Tuesday, September 02, 2008

Don Boudreaux makes sense about global oil supplies

here:
Imagine, Russ says, a room full of pistachio nuts. You love pistachios and can eat all that you wish as long as you throw each empty shell back into the room whenever you eat a nut. You might suppose that you'll eventually devour all of the nuts in the room. Their number, after all, is finite.

But some thought reveals this conclusion to be, well, nutty. At the start it's easy to find pistachio shells containing nuts. The more you eat, though, the more difficult it becomes to find uneaten nuts among the increasing number of empty shells. Eventually, it will not be worth the time and effort required to search amidst the empty shells for the relatively few remaining nuts. You'll voluntarily leave uneaten pistachios in the room.

And so it is with oil. As we continue using oil, getting more of it becomes increasingly difficult. This increasing difficulty of finding and extracting oil is reflected in its higher price -- a phenomenon that prompts consumers to consume oil more carefully and prompts producers to explore for alternatives.

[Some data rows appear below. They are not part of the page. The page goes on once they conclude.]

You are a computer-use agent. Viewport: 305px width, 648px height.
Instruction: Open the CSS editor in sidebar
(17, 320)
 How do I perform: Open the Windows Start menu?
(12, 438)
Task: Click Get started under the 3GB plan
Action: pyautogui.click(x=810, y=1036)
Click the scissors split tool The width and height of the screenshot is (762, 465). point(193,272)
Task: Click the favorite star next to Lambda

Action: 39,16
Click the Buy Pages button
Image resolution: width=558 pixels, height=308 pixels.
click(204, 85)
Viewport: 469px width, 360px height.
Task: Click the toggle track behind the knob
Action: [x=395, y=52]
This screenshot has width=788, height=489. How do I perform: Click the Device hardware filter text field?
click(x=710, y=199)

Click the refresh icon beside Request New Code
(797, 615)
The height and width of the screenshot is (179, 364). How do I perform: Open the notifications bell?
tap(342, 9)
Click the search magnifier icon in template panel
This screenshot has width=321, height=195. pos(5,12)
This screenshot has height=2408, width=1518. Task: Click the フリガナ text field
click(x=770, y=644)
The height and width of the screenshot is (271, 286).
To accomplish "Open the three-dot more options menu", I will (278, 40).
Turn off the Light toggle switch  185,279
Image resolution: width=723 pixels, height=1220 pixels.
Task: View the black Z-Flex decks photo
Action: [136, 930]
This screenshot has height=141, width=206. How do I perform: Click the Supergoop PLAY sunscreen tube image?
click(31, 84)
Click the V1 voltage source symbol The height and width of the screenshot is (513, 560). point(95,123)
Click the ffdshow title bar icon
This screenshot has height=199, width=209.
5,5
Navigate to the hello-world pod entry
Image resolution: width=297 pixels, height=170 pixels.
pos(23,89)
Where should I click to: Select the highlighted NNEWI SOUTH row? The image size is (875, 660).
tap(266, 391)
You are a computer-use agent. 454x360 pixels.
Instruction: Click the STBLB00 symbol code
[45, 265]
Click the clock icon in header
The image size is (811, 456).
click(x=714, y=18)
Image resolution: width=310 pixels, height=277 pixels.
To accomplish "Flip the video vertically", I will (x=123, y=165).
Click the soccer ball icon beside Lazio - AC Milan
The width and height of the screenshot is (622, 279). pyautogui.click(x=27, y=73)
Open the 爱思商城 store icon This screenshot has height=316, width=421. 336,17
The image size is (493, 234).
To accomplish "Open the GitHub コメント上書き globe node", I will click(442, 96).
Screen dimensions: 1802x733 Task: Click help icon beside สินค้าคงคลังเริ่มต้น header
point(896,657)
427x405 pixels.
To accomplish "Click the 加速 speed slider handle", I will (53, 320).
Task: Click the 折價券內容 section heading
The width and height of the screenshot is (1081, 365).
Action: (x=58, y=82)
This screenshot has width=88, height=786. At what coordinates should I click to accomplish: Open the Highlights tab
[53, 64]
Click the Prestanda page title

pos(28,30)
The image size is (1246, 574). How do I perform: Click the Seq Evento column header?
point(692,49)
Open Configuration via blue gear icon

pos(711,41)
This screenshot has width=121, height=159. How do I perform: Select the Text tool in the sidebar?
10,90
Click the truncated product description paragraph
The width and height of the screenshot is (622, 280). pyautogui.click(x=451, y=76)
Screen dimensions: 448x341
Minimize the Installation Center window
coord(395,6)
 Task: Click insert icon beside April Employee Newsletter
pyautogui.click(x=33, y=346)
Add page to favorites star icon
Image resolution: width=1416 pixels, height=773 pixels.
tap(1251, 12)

Also, just as it would be absurd to estimate your household's lifetime supply of food based only upon the stock in your pantry, it's absurd to estimate the world's long-term supply of oil based only upon today's proven reserves of that resource. There simply is no good way to know how much oil exists in the Earth beyond the always-limited amounts that oil producers have proven to exist through their economically constrained explorations.